И тут произошло то, что следовало бы назвать истинным торжеством разума над необузданной стихией чувств.
Собрав в кулак всю свою волю (а таковой титулярному советнику было не занимать), он взял О- Юми за запястья и отвел их от себя – мягко, но непреклонно.
На то было две причины, и обе веские.
Первую Эраст Петрович наскоро сформулировал так: «Что я ей, мальчик? Захотела – исчезла, захотела – свистнула, и я тут как тут?» Несмотря на свою расплывчатость, резон был наиважнейший. В схватке двух миров, именуемой «любовью», всегда есть монарх и подданный, победитель и побежденный. Именно этот ключевой вопрос в данную минуту и решался. Быть подданным и побежденным Фандорин не желал и не умел.
Вторая причина со сферой любовной ничего общего не имела. Тут пахло мистикой, причем очень тревожного свойства.
– Откуда вы узнали, что мы с Асагавой договорились сообщаться записками? – строго спросил Эраст Петрович, пытаясь разглядеть в темноте выражение ее лица. – Да еще так быстро? За нами следили? Подслушивали? Какую роль в этой истории вы играете?
Она молча глядела на него снизу вверх, не шевелясь, не пытаясь высвободиться, но пальцы молодого человека пылали от прикосновения к ее коже. Вдруг вспомнилось определение из гимназического учебника по физике; «Электричество, содержащееся в теле, сообщает этому телу особое свойство, способное притягивать другое тело...»
Тряхнув головой, Фандорин твердо сказал:
– В тот раз вы ускользнули, ничего мне не объяснив. Но сегодня вам придется ответить на мои вопросы. Г-говорите же!
И О-Юми заговорила.
– Кто это – Асагава? – спросила она и рывком выдернула запястья из его пальцев – электрическая цепь разорвалась. – Вы думали, что записку вам прислал кто-то другой? И сразу же пришли? Два этих долгих дня я думала только о нем, а он... Какая же я дура!

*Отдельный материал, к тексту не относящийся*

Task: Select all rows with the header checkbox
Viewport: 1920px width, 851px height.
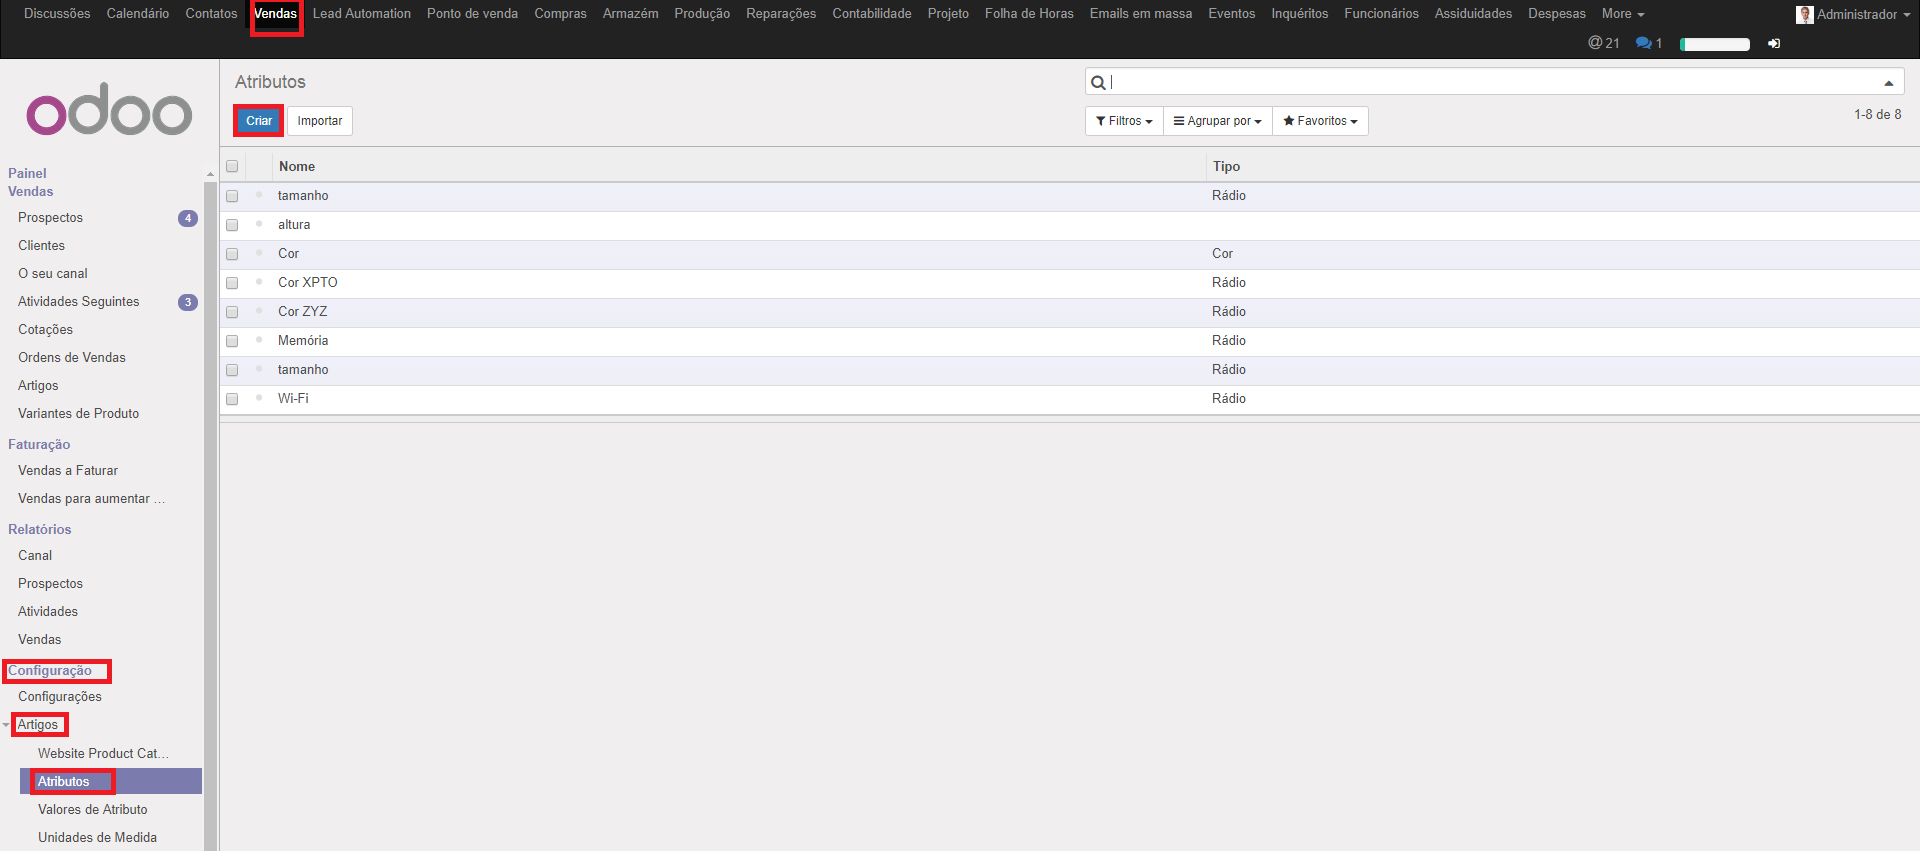Action: click(x=232, y=167)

Он хотел удержать ее, но не сумел. Пригнувшись, она проскользнула под его рукой, выскочила в коридор. Перед носом у Эраста Петровича хлопнула дверь. Он схватился за ручку, но в замке уже повернулся ключ.
– Постойте! – в ужасе крикнул титулярный советник. – Не уходите!

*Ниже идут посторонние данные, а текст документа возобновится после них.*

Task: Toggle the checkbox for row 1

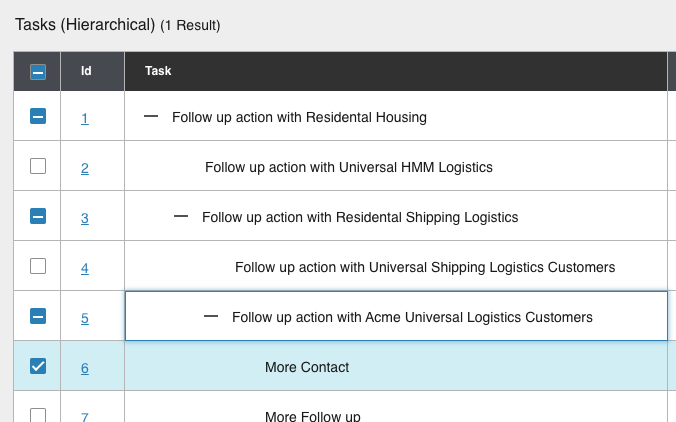Action: (x=38, y=117)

Догнать, остановить, оправдаться!
Но нет – из коридора донеслось приглушенное рыдание, потом звук легких удаляющихся шагов.
Разум съежился, забился в дальний уголок сознания. Сейчас душой Фандорина владели одни лишь чувства: страсть, ужас, отчаяние. И самое сильное из всех – ощущение невозвратимой утраты. И какой утраты! Словно лишился всего на свете, и кроме самого себя винить в этом некого.
– Черт! Черт! Черт! – заскрипел зубами несчастный вице-консул и с размаху двинул кулаком о дверной косяк.
Проклятая полицейская выучка! Безоглядная, смелая женщина, живущая сердцем, – драгоценнейшая из всех женщин земли – сама бросилась ему в объятья.
Наверняка многим при этом рисковала, быть может, поставила на карту всю свою жизнь. А он ей допрос с пристрастием: «Следили?» «Подслушивали?» «Какую играли роль?»
Боже, какой ужас, какой позор!
Из груди титулярного советника вырвался стон. Шатаясь, он дошел до кровати (той самой, на которой ему могло быть даровано неземное блаженство!) и рухнул на нее лицом вниз.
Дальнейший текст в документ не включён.